Information supplied:
++++++++
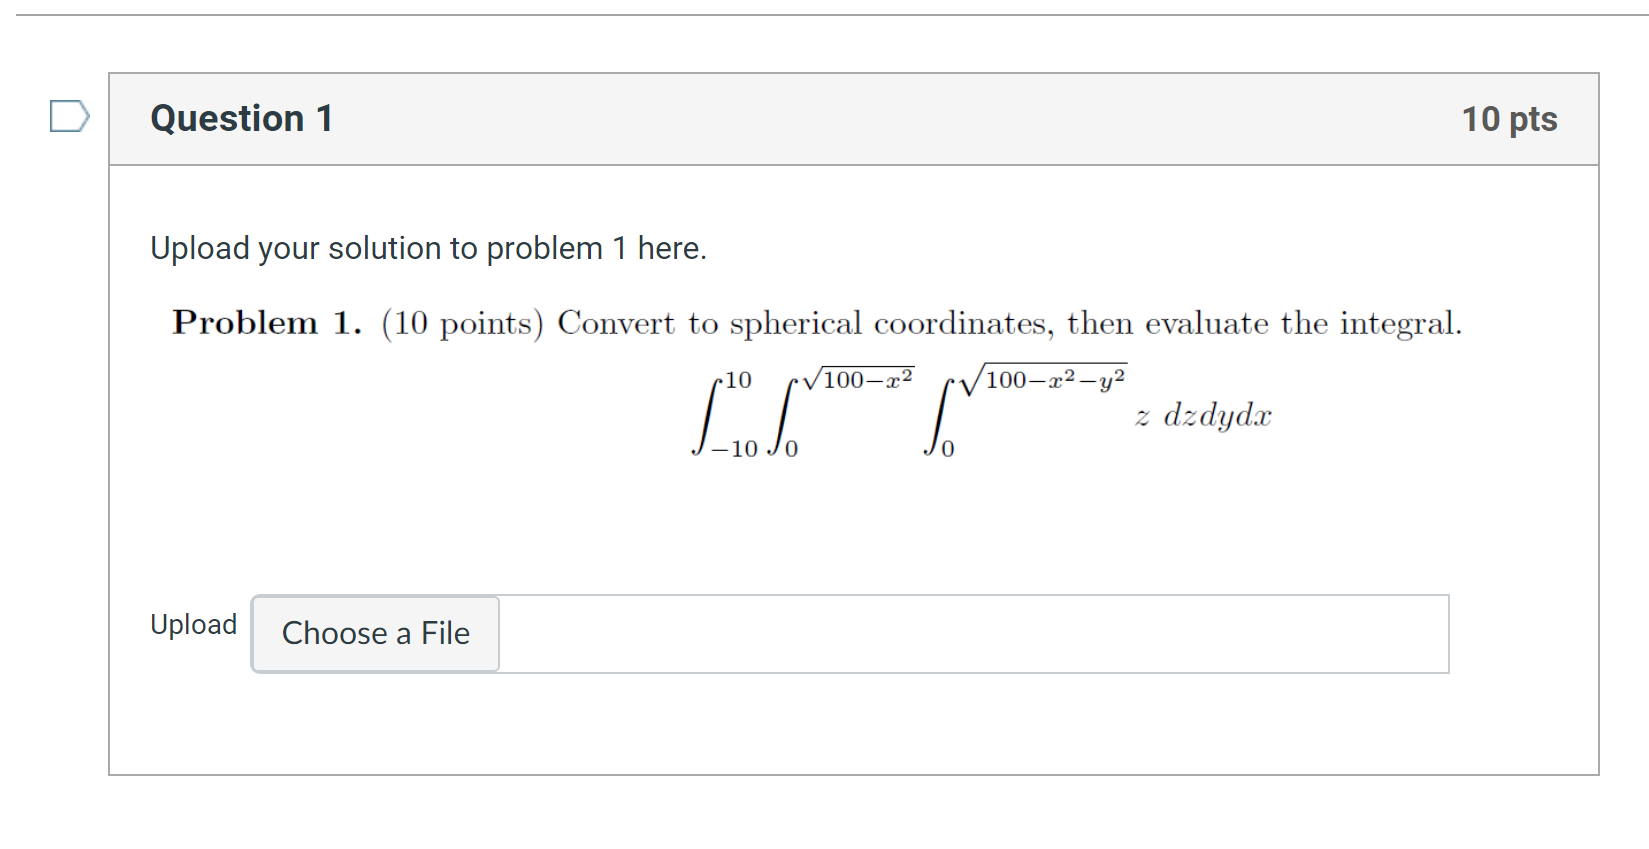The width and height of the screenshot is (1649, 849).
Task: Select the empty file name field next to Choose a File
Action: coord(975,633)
++++++++
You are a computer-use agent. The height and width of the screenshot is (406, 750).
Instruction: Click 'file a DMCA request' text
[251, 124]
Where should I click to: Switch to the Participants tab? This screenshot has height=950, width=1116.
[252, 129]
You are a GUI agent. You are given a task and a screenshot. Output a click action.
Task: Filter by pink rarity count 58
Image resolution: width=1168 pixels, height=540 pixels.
++++++++
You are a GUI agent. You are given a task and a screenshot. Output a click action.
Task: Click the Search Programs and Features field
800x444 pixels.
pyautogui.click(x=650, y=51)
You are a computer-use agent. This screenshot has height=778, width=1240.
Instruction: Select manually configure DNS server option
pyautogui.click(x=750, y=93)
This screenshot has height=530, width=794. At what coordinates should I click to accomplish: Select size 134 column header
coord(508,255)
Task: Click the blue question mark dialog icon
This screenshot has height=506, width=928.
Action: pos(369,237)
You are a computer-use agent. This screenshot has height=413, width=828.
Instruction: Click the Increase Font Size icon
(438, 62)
++++++++
From the records above, quote only the lines running from the line with "Task: Click the Search" to the line with "has height=413, width=828.", both lines included.

Problem solution:
Task: Click the Search Programs and Features field
800x444 pixels.
pyautogui.click(x=650, y=51)
You are a computer-use agent. This screenshot has height=778, width=1240.
Instruction: Select manually configure DNS server option
pyautogui.click(x=750, y=93)
This screenshot has height=530, width=794. At what coordinates should I click to accomplish: Select size 134 column header
coord(508,255)
Task: Click the blue question mark dialog icon
This screenshot has height=506, width=928.
Action: pos(369,237)
You are a computer-use agent. This screenshot has height=413, width=828.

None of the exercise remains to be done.